• TASK 1: In the Hashtree episode notes, quote the passage starting at "Listen on sovereignengineering.io" and ending at "what they host.".
• TASK 2: According to the Hashtree episode notes, what system inspired the content hash key encryption that Hashtree uses?
• TASK 3: Carry on the Hashtree episode notes from where they stop.

++++ READING PASSAGE ++++

"We have this window of opportunity to steer the LLMs and the future of technology into a freedom-tech direction."
Martti Malmi & Gigi take a walk in Madeira. Recorded during SEC-07.
Listen on sovereignengineering.io
In this dialogue:
Martti's GitHub annoyance spawned Hashtree: a content-addressed file system on top of Blossom that adds directories, file chunking, and encryption. Everything encrypted by default using content hash key encryption (inspired by Freenet), so Blossom server operators have cryptographic deniability about what they host.
git remote hashtree: set up a hashtree remote for any Git repo, push to your Blossom server. Martti uses it for all Iris development, with GitHub only as a backup mirror. The web interface at git.iris.to supports NIP-34 issues and pull requests.
The WebRTC mesh layer complements Blossom: peers find each other via Nostr relays for the initial handshake, then communicate directly. Requests route through peers with hops-to-live (starts around 15, probabilistically varied for privacy). No domain names, TLS certs, or IP addresses needed.

++++ DATA EXTRACTS ++++

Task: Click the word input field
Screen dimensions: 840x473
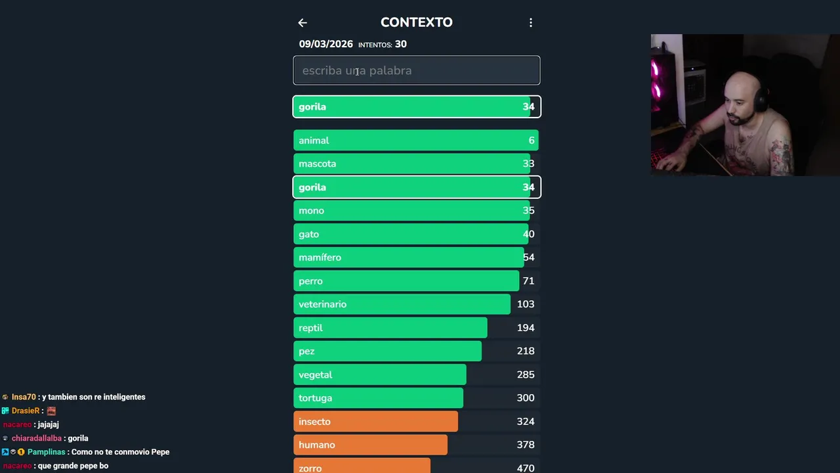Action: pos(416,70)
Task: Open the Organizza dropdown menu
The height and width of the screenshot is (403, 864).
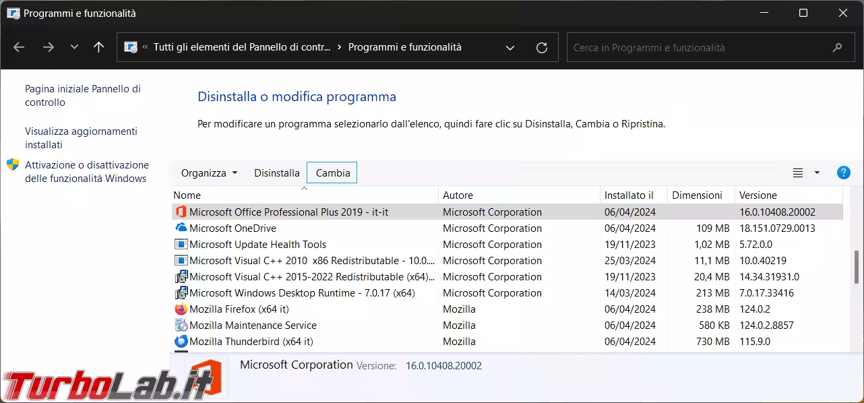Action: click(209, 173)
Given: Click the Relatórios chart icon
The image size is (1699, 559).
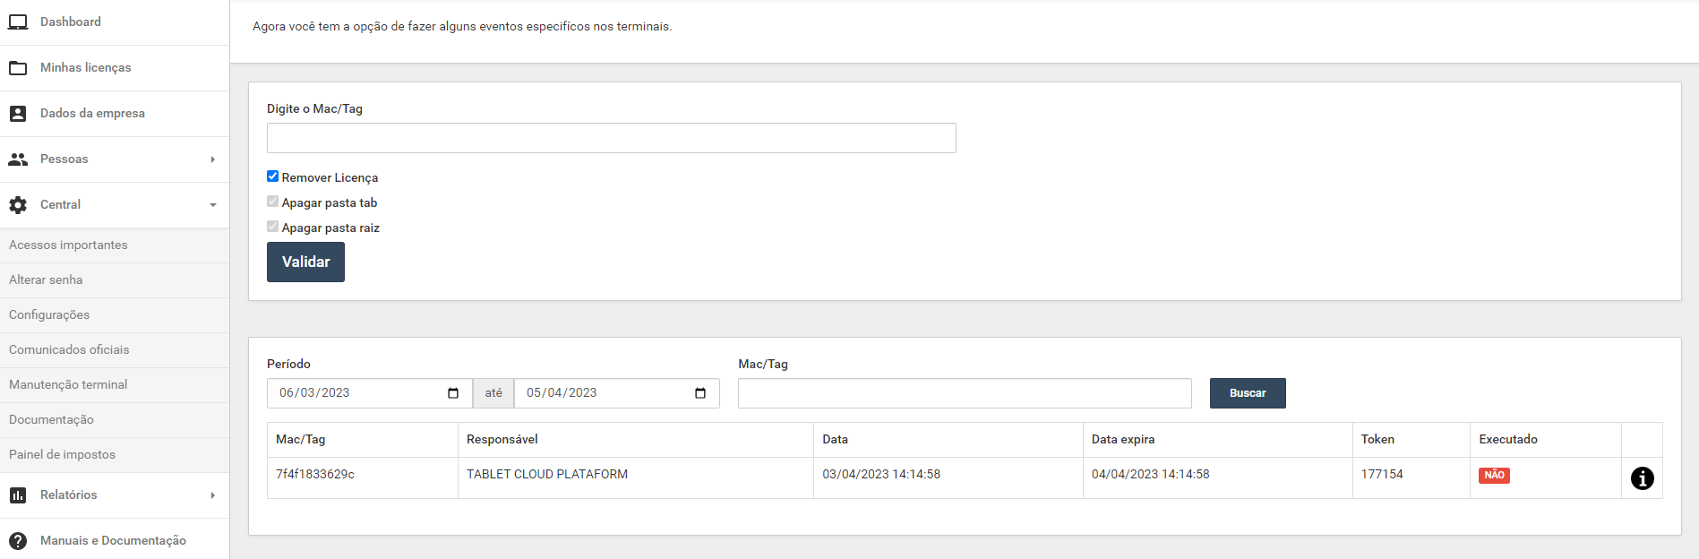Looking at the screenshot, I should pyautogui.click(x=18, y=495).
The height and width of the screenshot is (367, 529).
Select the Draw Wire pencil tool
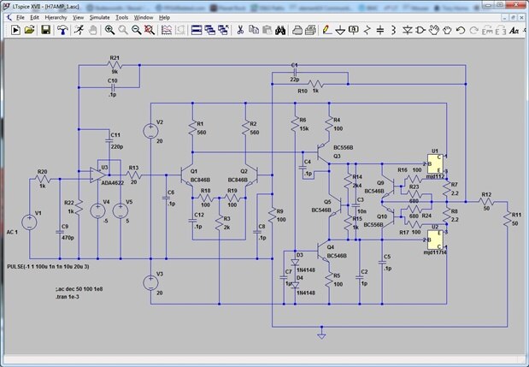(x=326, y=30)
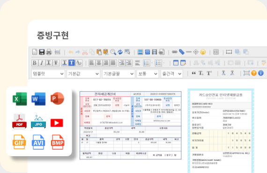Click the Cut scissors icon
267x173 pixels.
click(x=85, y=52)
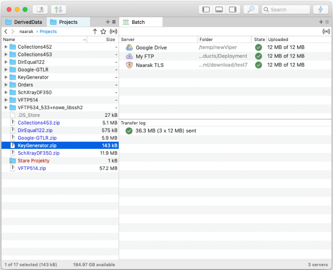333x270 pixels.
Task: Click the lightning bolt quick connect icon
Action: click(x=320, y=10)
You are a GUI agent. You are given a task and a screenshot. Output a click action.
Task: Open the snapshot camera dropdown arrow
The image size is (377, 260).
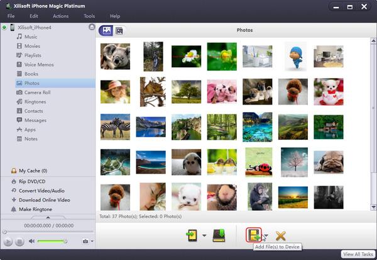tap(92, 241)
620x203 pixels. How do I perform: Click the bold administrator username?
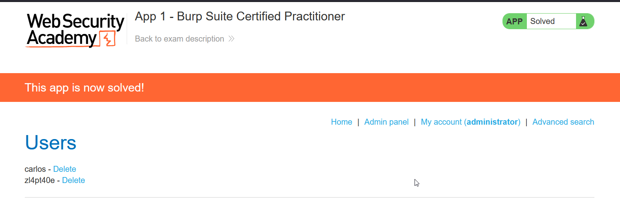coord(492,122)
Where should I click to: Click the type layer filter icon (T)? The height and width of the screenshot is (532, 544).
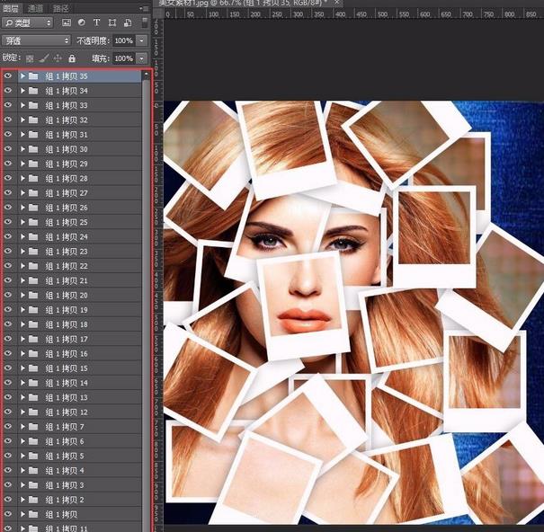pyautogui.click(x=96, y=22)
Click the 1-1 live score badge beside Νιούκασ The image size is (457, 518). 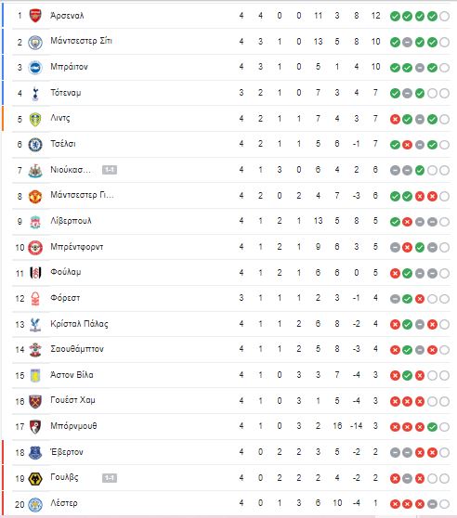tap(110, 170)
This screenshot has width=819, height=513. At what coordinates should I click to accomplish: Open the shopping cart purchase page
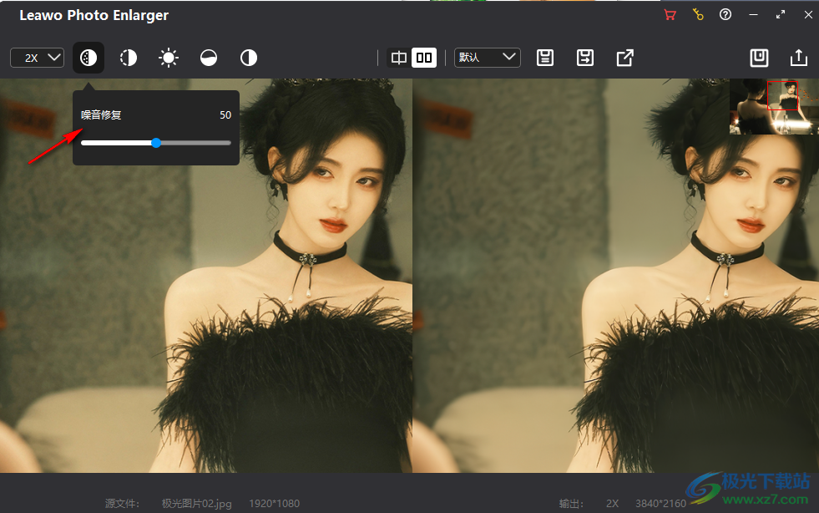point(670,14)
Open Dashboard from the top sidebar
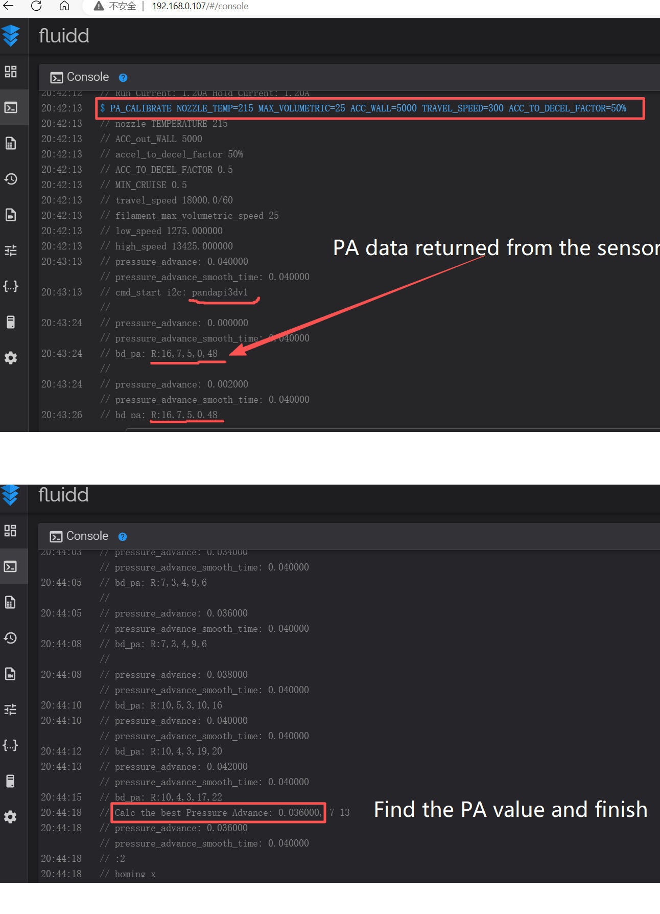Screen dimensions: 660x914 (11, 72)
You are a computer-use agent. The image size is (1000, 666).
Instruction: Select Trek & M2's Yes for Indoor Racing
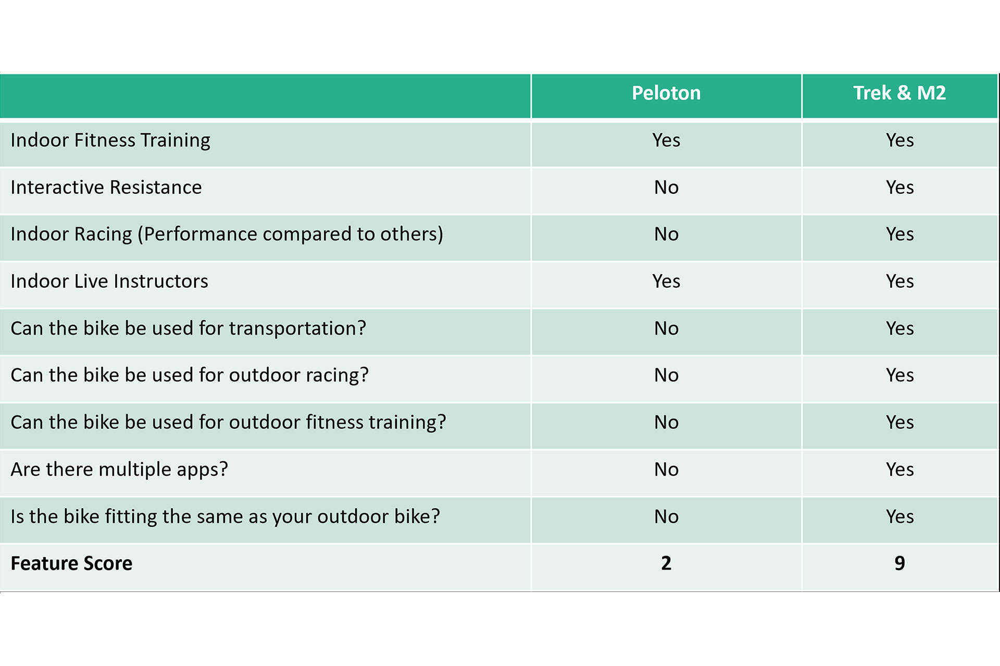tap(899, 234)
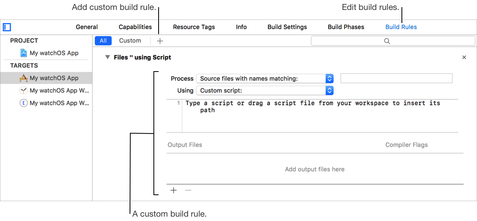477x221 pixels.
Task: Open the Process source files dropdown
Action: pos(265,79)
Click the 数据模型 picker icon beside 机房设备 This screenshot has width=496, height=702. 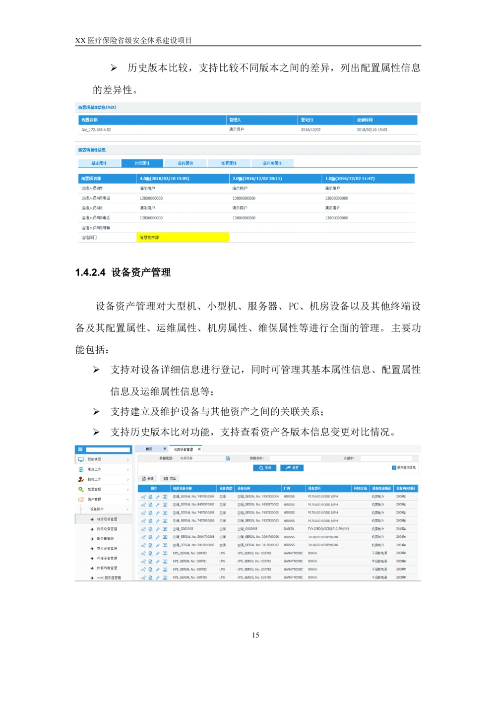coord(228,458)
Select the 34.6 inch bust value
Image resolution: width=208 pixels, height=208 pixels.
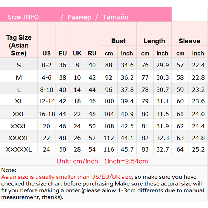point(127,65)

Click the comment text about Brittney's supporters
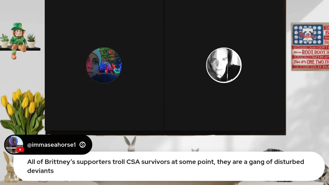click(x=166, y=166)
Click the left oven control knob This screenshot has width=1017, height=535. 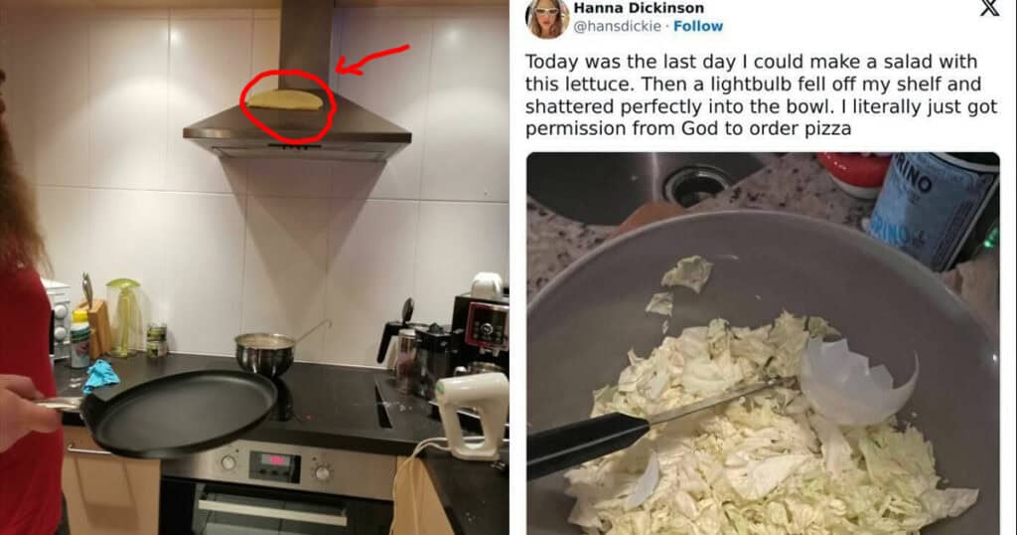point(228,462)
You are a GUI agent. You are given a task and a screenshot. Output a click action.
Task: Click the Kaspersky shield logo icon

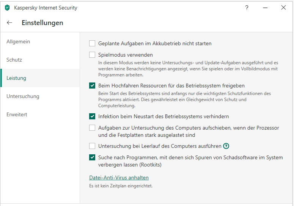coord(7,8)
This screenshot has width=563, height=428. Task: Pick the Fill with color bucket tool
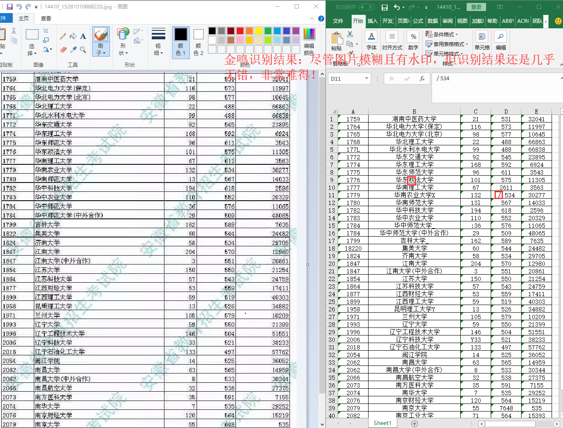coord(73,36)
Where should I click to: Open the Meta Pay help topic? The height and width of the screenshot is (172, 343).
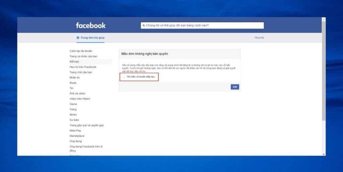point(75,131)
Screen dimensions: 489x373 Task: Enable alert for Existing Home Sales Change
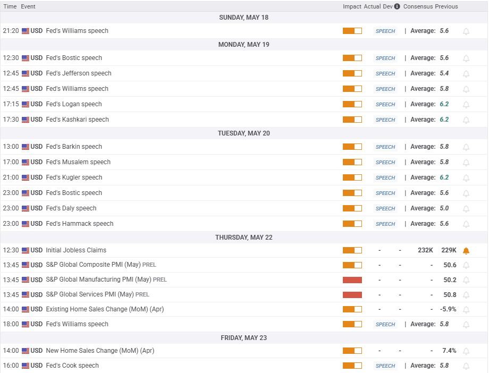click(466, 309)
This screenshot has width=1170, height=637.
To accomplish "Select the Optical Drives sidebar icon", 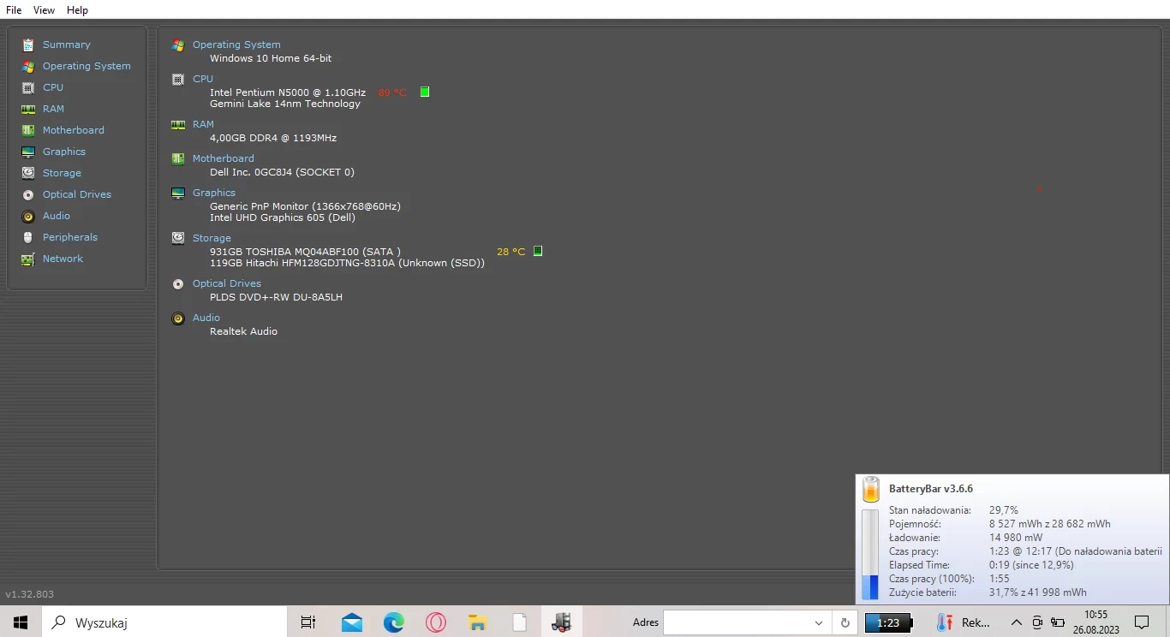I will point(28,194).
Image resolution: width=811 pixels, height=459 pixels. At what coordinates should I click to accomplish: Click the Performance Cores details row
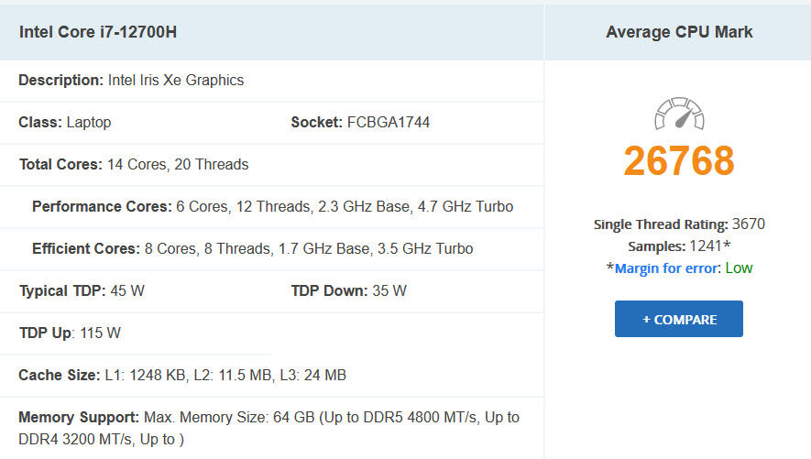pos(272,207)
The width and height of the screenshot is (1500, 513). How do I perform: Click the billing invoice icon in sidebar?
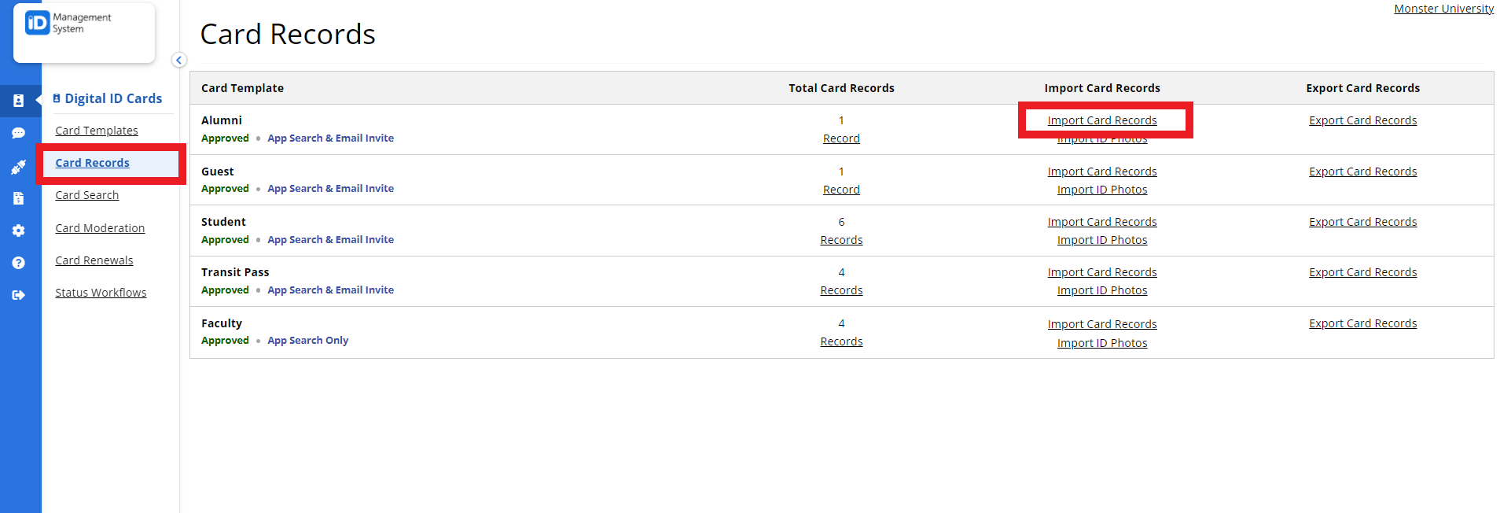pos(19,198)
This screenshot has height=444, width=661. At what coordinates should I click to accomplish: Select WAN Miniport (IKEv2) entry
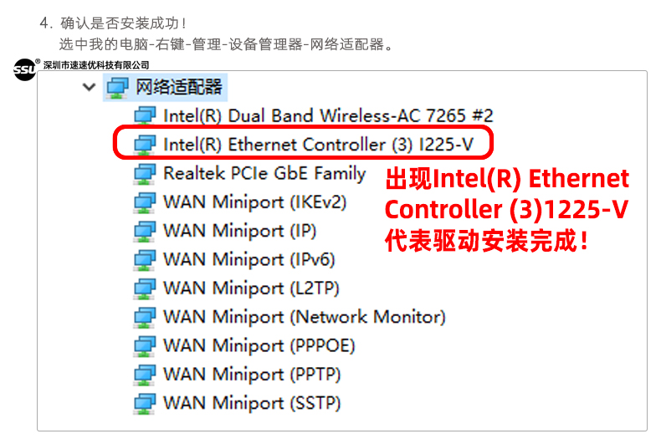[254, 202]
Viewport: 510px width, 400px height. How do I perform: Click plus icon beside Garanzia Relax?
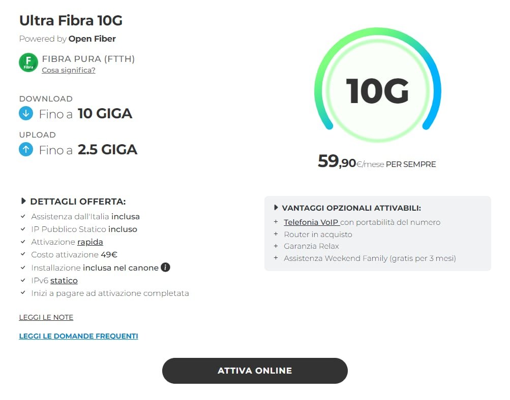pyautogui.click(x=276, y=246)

++++

• ANSWER AREA 1:
Listen on sovereignengineering.io
In this dialogue:
Martti's GitHub annoyance spawned Hashtree: a content-addressed file system on top of Blossom that adds directories, file chunking, and encryption. Everything encrypted by default using content hash key encryption (inspired by Freenet), so Blossom server operators have cryptographic deniability about what they host.

• ANSWER AREA 2: Freenet

• ANSWER AREA 3:
Iris Browser loads apps from Hashtree URLs, bypassing web hosting entirely. Same idea as the old Freenet concept: content addressing means links don't break when servers go down.
Nostr VPN was born from Martti's refusal to use Tailscale's Google/GitHub login. Built in two days. WireGuard underneath, Nostr relays for peer discovery and IP negotiation. Every device gets an npub. Exit node functionality coming, with a future Cashu-incentivized exit node marketplace.
Double Ratchet messaging on Nostr: works well for two-party sessions, complexity grows with multi-device per user and group chats. Tested at SEC-07 via chat.iris.to with QR code invites. Martti prefers Double Ratchet over MLS for Nostr because MLS has stricter consensus requirements that conflict with decentralized relay sets.